• [DATA ROWS]
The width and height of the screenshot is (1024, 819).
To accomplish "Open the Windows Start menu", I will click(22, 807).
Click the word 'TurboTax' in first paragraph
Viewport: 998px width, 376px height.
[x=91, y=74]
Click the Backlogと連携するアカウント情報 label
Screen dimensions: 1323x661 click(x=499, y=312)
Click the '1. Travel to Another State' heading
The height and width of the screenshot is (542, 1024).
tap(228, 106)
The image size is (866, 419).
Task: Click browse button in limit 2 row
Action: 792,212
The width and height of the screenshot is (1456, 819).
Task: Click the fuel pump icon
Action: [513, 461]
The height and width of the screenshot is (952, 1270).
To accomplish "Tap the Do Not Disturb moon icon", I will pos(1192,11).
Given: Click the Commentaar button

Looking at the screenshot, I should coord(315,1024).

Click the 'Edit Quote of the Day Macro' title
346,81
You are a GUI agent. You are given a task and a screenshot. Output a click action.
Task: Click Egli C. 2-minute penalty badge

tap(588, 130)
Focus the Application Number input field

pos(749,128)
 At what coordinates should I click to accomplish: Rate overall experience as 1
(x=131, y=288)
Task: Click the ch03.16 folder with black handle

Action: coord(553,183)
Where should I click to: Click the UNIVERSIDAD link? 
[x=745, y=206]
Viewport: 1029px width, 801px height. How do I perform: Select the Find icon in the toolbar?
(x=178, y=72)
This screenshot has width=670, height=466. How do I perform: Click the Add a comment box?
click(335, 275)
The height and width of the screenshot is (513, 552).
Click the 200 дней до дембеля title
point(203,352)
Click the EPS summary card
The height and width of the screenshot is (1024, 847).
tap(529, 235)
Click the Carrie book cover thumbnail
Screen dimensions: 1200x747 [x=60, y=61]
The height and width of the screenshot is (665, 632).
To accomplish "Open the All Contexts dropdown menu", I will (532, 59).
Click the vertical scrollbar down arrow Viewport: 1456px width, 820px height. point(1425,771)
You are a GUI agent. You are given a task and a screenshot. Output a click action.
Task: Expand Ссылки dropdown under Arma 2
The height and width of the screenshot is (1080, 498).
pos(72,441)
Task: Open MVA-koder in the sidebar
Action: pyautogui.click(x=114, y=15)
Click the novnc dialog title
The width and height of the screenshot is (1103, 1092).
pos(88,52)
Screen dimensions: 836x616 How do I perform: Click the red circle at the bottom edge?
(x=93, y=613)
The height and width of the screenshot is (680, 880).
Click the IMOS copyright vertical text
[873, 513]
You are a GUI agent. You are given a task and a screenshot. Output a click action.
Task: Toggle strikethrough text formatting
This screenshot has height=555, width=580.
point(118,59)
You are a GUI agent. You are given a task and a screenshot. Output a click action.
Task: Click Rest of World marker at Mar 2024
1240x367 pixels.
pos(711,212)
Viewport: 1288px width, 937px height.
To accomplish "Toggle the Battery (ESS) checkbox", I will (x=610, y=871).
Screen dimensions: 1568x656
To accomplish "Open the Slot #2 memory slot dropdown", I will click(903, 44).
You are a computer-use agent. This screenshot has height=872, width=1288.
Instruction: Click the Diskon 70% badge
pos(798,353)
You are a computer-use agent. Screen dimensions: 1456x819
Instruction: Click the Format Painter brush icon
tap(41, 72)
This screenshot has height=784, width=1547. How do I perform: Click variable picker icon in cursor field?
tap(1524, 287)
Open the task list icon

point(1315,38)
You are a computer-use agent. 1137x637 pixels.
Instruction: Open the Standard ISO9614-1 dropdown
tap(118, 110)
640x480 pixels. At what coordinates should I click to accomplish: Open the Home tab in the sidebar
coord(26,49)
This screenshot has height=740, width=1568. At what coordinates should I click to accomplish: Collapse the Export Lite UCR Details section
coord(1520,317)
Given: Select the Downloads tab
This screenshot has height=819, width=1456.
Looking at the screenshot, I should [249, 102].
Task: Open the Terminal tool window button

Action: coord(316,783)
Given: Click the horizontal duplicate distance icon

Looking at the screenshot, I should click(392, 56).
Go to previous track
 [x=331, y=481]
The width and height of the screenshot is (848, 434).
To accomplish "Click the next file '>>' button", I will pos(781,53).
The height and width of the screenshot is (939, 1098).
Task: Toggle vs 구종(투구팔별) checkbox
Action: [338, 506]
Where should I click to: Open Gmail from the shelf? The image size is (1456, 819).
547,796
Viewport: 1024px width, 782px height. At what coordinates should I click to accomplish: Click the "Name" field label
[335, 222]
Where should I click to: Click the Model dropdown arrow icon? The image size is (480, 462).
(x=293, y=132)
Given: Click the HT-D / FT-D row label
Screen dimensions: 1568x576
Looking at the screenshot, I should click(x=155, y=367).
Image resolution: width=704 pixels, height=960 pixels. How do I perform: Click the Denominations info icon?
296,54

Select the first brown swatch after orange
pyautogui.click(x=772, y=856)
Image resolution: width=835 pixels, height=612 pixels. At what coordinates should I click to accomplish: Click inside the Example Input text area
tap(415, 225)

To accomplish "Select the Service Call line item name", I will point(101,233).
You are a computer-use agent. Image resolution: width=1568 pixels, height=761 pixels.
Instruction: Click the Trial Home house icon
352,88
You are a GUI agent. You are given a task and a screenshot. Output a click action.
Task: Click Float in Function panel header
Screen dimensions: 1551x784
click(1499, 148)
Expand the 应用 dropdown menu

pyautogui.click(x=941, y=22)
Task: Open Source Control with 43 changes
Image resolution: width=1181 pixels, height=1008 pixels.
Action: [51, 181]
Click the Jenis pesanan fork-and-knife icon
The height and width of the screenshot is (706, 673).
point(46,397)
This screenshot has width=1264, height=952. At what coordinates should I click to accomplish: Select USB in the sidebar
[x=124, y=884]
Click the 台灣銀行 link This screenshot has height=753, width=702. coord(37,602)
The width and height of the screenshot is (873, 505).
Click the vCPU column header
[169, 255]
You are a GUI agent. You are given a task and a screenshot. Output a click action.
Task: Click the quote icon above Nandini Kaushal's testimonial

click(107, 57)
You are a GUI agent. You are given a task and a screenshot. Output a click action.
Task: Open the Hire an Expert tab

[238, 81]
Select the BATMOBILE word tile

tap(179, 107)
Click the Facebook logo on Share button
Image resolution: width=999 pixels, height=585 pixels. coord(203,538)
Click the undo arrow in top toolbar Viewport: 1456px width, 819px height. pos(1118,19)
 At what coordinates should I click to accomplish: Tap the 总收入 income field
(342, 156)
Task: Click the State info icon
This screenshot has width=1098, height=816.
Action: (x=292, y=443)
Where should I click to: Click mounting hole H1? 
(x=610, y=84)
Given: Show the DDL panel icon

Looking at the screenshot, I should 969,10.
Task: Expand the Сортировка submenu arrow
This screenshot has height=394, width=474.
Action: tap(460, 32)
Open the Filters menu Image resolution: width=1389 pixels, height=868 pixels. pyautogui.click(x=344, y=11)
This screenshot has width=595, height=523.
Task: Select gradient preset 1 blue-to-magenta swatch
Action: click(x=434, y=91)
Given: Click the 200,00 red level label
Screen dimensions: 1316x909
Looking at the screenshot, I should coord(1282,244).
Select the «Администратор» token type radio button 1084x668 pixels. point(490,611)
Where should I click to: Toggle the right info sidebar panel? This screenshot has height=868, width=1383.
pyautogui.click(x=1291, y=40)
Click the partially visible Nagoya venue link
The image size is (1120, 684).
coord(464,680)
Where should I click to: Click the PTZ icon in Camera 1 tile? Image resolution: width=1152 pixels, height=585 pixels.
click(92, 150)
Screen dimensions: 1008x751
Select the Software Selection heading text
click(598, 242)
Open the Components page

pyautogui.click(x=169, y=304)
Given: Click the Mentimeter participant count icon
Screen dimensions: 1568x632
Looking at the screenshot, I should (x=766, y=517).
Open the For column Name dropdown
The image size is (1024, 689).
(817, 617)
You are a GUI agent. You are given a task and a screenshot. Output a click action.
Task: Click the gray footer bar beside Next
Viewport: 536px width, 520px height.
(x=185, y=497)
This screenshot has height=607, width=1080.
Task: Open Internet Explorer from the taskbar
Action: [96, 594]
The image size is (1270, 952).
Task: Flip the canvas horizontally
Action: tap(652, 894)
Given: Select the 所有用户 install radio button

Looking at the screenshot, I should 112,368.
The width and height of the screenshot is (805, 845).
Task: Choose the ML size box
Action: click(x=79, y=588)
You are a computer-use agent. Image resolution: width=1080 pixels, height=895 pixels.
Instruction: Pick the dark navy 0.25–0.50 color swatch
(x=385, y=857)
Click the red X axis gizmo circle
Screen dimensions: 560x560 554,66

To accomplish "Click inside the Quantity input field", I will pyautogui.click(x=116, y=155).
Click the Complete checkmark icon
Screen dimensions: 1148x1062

• [REQUIRED WORK] Please copy the lines starting at the first one and ending at the one containing "Screen dimensions: 1323x661", changing "Start menu" to "Start screen" and keeping everything else the same.

• [SOLUTION]
The width and height of the screenshot is (1024, 819).
To accomplish "Open the Windows Start screen", I will click(22, 807).
Click the word 'TurboTax' in first paragraph
Viewport: 998px width, 376px height.
[x=91, y=74]
Click the Backlogと連携するアカウント情報 label
Screen dimensions: 1323x661 click(x=499, y=312)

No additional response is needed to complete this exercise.